━━ The data
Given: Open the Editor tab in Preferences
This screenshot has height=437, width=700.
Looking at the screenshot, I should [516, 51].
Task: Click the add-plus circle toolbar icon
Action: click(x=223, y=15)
━━━━
### Requirement
Every entry above must appear again in the reply, exactly as it stands.

### Completed task
Given: Open the Editor tab in Preferences
This screenshot has height=437, width=700.
Looking at the screenshot, I should [516, 51].
Task: Click the add-plus circle toolbar icon
Action: click(x=223, y=15)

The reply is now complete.